Go Deep
(Luke 23)
Read Luke 23:1-49. Jot down your insights.
What stands out to you about the charges brought against Jesus at his trial before the Jewish leaders (22:66-71; see also Mark 14:60-64) and the trial before the Roman ruler (Luke 23:1-30)?
Why did Pilate order Jesus’s execution after repeatedly declaring him innocent (23:4, 13-15, 22)? Have you ever failed to do the right thing because you were afraid to go against “the crowd”?
What does it say about the crowd that they wanted Barabbas released but not Jesus? How does Luke’s story about Barabbas’s release and Jesus’s death speak to us today?
Read Luke 23:26-31. Had you been in Simon’s place, how would you have felt about being forced to carry a “criminal’s” cross?

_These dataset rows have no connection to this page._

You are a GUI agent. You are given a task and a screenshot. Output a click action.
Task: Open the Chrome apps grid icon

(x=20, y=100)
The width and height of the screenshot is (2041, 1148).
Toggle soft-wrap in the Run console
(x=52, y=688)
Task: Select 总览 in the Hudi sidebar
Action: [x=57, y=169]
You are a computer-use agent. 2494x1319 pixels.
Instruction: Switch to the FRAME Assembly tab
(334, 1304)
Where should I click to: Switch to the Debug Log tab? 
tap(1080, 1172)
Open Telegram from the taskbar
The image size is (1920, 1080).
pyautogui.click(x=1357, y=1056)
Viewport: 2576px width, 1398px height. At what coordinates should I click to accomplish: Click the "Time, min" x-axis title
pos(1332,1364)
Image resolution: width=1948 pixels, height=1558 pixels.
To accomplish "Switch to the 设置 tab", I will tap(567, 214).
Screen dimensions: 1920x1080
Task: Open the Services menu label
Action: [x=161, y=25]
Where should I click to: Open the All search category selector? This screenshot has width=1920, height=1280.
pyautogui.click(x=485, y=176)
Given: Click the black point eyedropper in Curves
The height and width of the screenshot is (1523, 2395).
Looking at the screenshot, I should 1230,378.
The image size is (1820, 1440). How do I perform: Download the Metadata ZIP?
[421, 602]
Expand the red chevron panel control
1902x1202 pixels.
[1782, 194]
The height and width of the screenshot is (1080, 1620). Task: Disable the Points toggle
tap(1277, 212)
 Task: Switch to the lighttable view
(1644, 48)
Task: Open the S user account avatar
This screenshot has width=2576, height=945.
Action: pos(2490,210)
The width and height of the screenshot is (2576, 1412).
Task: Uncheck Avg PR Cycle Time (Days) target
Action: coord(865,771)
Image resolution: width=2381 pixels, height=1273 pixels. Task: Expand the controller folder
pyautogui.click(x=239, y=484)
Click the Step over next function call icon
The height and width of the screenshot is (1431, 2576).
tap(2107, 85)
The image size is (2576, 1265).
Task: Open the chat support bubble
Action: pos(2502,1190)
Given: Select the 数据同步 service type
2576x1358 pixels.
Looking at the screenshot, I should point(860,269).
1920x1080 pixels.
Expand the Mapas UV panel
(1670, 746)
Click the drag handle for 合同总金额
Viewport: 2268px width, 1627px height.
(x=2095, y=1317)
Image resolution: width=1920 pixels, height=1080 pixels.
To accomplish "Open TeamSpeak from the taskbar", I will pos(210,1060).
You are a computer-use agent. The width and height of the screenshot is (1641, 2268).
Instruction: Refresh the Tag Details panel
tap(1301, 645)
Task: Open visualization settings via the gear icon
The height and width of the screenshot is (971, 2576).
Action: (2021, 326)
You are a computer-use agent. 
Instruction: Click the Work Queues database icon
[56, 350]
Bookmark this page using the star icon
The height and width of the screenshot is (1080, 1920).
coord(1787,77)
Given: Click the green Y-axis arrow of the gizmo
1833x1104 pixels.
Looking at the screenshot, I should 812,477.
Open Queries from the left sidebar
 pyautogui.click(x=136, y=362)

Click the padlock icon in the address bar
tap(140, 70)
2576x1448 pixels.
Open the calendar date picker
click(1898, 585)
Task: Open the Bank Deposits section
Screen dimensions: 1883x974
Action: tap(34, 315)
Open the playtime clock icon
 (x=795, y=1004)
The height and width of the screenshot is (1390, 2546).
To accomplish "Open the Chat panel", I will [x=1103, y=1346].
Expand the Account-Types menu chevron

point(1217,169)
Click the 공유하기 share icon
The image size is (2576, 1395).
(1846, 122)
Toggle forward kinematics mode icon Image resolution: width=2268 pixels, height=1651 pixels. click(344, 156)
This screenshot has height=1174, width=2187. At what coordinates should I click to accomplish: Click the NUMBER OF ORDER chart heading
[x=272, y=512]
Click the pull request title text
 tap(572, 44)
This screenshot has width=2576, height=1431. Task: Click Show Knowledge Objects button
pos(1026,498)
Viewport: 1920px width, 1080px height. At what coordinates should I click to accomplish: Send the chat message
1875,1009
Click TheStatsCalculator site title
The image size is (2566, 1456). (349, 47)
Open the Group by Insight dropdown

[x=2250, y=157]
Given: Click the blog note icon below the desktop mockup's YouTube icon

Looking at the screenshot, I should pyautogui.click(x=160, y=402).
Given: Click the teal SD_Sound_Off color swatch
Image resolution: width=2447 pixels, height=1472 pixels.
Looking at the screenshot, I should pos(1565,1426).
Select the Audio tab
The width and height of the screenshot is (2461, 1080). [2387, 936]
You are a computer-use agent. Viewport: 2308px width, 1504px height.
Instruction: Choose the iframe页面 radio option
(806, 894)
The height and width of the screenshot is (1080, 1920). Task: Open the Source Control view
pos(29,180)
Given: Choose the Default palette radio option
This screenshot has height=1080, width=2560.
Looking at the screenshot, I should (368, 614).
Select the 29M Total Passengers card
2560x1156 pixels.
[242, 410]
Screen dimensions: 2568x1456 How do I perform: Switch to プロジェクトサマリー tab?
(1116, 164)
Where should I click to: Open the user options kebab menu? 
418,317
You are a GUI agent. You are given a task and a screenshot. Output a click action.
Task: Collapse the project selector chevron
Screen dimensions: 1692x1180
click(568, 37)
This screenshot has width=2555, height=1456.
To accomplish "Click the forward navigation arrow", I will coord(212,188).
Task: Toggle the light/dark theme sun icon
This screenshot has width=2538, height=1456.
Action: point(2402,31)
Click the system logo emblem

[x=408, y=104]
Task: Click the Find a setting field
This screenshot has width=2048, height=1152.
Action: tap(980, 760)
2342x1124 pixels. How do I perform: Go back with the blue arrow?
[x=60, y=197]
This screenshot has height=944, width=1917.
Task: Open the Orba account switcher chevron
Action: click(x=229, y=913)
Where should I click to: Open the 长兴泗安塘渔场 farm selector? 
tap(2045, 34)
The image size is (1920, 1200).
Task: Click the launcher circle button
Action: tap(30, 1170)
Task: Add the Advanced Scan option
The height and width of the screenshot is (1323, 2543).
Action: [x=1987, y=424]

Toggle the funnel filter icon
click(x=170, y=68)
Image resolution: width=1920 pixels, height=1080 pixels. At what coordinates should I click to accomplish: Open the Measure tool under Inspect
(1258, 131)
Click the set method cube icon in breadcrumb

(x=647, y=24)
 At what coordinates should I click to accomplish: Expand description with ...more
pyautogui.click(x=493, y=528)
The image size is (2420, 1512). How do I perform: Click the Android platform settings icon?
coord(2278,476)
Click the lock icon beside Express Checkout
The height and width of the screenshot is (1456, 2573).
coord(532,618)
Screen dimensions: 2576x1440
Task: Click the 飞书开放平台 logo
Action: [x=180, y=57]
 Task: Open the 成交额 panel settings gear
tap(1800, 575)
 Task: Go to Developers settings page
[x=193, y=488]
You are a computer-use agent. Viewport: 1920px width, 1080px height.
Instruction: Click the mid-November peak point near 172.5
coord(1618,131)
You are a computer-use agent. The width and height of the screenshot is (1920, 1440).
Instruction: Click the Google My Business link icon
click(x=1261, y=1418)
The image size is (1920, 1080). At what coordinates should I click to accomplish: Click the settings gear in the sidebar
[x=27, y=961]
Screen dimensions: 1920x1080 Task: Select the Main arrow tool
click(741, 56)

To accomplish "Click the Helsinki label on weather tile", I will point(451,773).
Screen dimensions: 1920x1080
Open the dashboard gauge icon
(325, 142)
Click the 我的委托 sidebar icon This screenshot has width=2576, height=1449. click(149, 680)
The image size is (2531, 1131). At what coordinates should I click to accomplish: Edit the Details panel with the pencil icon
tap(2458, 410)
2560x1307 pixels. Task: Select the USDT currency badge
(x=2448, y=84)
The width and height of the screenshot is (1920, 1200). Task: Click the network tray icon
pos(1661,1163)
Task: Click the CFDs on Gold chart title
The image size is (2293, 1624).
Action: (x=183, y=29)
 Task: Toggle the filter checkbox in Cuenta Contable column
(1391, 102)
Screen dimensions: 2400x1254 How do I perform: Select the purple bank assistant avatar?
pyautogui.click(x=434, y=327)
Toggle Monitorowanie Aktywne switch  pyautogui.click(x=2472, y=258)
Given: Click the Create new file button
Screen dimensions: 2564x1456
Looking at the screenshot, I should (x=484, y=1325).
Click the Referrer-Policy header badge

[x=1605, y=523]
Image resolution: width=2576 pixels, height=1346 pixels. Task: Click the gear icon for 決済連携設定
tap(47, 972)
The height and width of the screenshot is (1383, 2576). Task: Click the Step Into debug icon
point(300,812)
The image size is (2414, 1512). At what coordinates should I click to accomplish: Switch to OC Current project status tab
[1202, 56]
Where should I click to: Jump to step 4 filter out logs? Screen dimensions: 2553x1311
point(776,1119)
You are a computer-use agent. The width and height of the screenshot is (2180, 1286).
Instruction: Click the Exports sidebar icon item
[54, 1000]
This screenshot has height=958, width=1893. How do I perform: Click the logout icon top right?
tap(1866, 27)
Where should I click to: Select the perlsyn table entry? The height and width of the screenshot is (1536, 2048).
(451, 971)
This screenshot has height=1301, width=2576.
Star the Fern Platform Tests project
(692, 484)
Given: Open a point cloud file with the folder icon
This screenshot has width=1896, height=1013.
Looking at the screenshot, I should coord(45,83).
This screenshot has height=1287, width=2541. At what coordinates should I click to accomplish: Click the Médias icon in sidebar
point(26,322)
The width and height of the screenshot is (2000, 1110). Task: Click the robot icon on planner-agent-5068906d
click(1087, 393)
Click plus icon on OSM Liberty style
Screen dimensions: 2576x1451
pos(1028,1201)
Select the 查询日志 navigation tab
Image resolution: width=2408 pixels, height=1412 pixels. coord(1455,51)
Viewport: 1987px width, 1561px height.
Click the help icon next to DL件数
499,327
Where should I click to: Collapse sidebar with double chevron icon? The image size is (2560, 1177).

Mark states the names of Simon’s sons (Mark 15:21). Why would he do that twenty years after the fact?
Read verse 34. When Jesus asks his Father to “forgive them,” to whom is he referring? When he says they “do not know what they do?” what were “they” doing, and how could they not know it?
What did Jesus mean by saying, “I AM the resurrection” (v. 25)? How do you think Martha understood his statement?
Why do you think Luke mentions that the soldiers cast lots for Jesus’s clothes?
According to Matthew, both criminals insulted Jesus. But Luke seems to say otherwise (vv. 39-43). How can these accounts be reconciled?
Consider the characters in this story: Pilate, Herod, Simon, the women, the thief, the centurion and his soldiers, and the crowd. Do you see anything of yourself in these people?
How does Jesus’s death connect to the Old Testament (see Luke 24:25-27, 44-47)? Try to give specifics.